**Excerpt**
──────────────────────────────

Spirits of darkness circled around the room, uttering strange piercing cries like night birds hunting, wolves prowled, and owls fluttered across my dreaming eyes. A strange man entered my dream/ visions,  playing crazy clown,  Ringmaster, or walking on stilts, trying to get into my brain.

There was no place to go! For me the invasion of my very inner space, always my last ditch sanctuary,  was just not acceptable. The Stag/Man came every night at 3AM to get into bed with me, holding me down while I fought. I refused to go to sleep until 6AM when the visions stopped with the dawn.

It is unfortunate that I did not understand what was going on, for in my desperation to ward off the nightmare, I began to throw psychic fireballs, and to attack these beings, devastating my inner world. This was because I was afraid that if I surrendered, I would be possessed. My training in kundalini Yoga had taught me to send spirits away and purify myself so that the serpent could rise without triggering karma. (snark) Well…

I am sure for initiated Wiccans this attitude is incomprehensible, but I was not, and am not, an initiated Wiccan. I was born with the Witchblood, so much of what goes on between myself and the Otherworld is unexplained. My teachers have been lax in this area also. There seems to be a conflict of interest.

If you wonder why I refused to surrender to my mystic, nocturnal visitor, it was also  because of the raw power, strength, and violence of the God. Imagine being chased through the forest by a horney wild elk! How can you surrender to that?

Eventually, near Christmas, I was so exhausted that I just stopped fighting.  As I slept, exhausted and unable to care, I felt the Stag/Man enter me. I was instantly consumed in a fire that burned from head to foot. I was wrapped in flames. This sensation lasted for three days — even in during my daily activities. I burned, and burned, and burned…It was highly charged erotic energy. Soaring fire and burning eyes. As a student of Alchemy, I knew I was in the furnace.
I made a decision to stay away from magic after that. It was the wrong thing to do because the magical people were the very ones who had an explanation of what I went through…


It comes to mind that such a fiery Initiation seems to mirror the fate of witches burned in Elizabethan times, and later under King James. How passing strange it all is…

We hunt him and then he hunts us. The God of Death and Rebirth.

I had spent so many years connecting with the bright side of Faery. Little did I know that I would be forced into the dark, that my pursuit of the White Hart into the Forest of Brociliande would carry meh into the abyss as the God took on his cthonic, or Underworld, form.

For seven years I felt I had been a spiritual victim. Afraid of psychic attack, I  avoided the magical practices that had once been second nature to me. I stayed away from like-minded others: magicians, witches, magical people. It was lonely trying to fit in with mundanes and New Agers, but at least I was safe…I thought.

Unable to bear the isolation any longer, I found my way to Treadwells Bookshop in Covent Garden. There I found a thriving and brilliant community of occultists and pagans. With much trepidation, because I was afraid of being thought mad, I approached the owner, Christina, and asked her if she would explain something to me.
Over tea and cookies, I gave her my horrific story. Despite my trauma, I knew my experience was significant. I wanted to know what it meant, what was it for, and why did I have to go through it?

──────────────────────────────

**Required work**
[a] Decide whether each statement agrees with the Stag/Man account, answering yes or no and quoting the words that settle it: (i) The Stag/Man came every night at 3AM. (ii) The burning sensation lasted for a week. (iii) The narrator is an initiated Wiccan.
[b] Answer these questions from the Stag/Man account:
(i) Until what time did the narrator refuse to go to sleep?
(ii) For how many years did the narrator feel like a spiritual victim?
(iii) Where is Treadwells Bookshop?
[c] Print the part of the Stag/Man account between "Over tea and" and "go through it?", inclusive.

**Information supplied**
──────────────────────────────

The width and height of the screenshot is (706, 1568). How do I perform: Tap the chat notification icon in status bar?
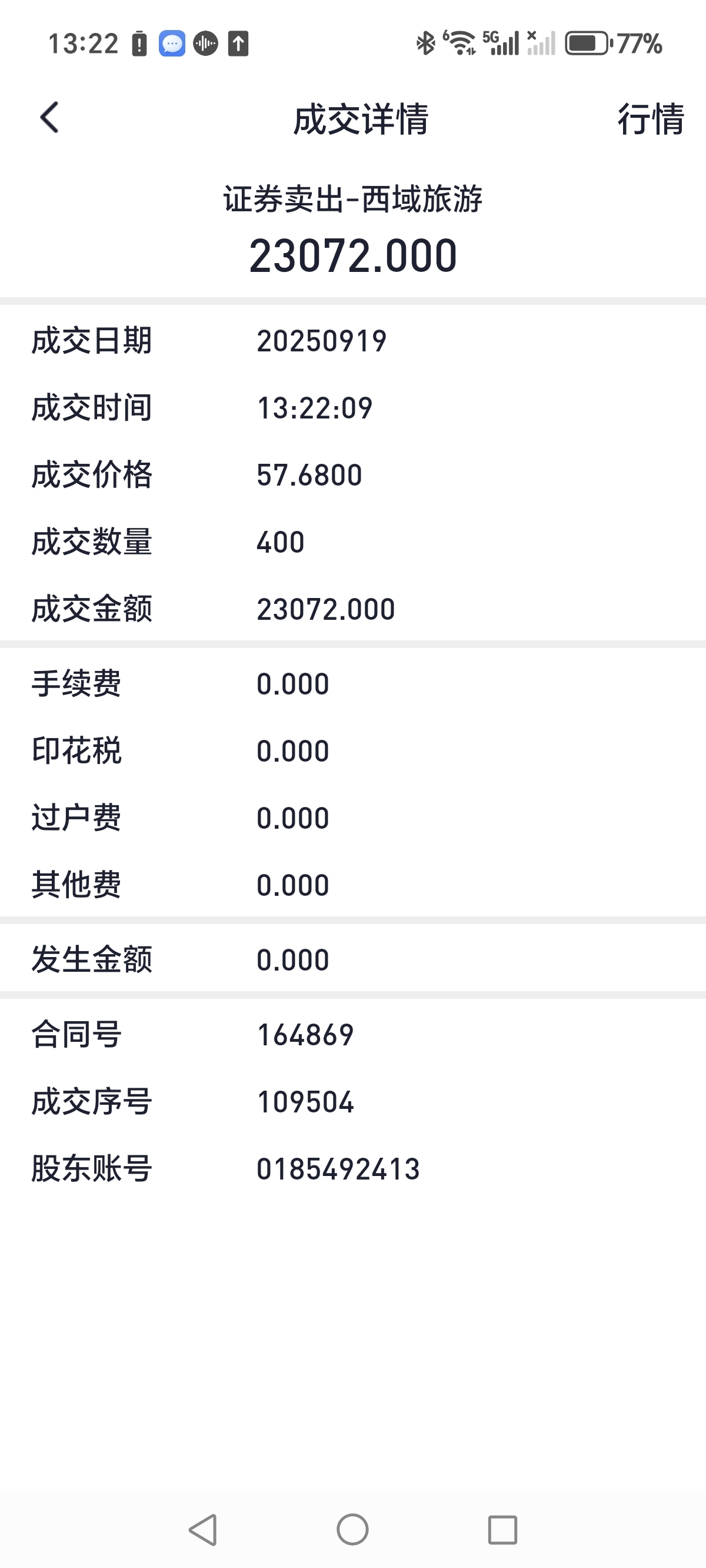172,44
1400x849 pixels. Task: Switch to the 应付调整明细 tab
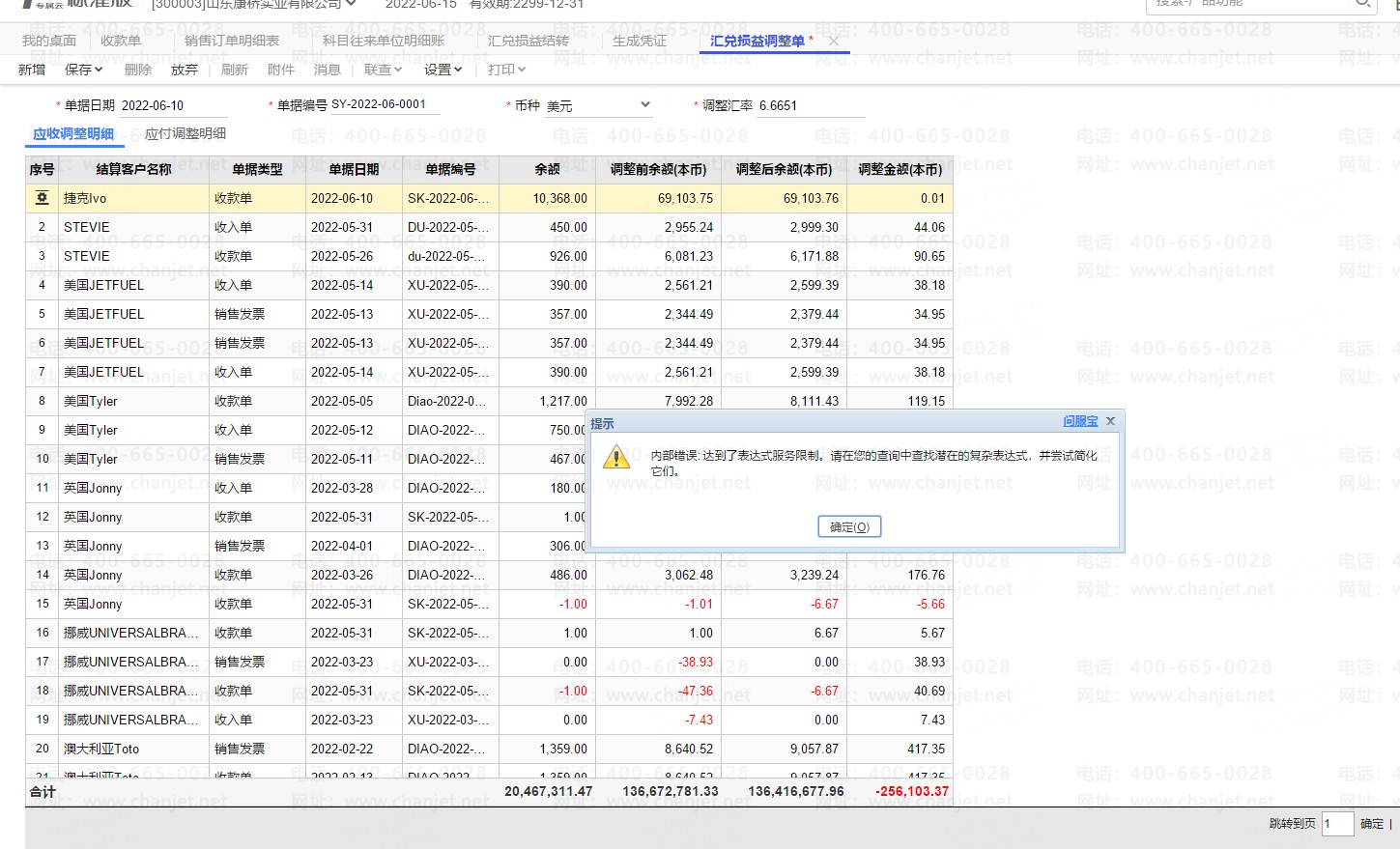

──────────────────────────────

**Final results**
[a]
(i) Yes: "The Stag/Man came every night at 3AM"
(ii) No: "This sensation lasted for three days"
(iii) No: "I was not, and am not, an initiated Wiccan"

[b]
(i) 6AM
(ii) Seven
(iii) Covent Garden

[c]
Over tea and cookies, I gave her my horrific story. Despite my trauma, I knew my experience was significant. I wanted to know what it meant, what was it for, and why did I have to go through it?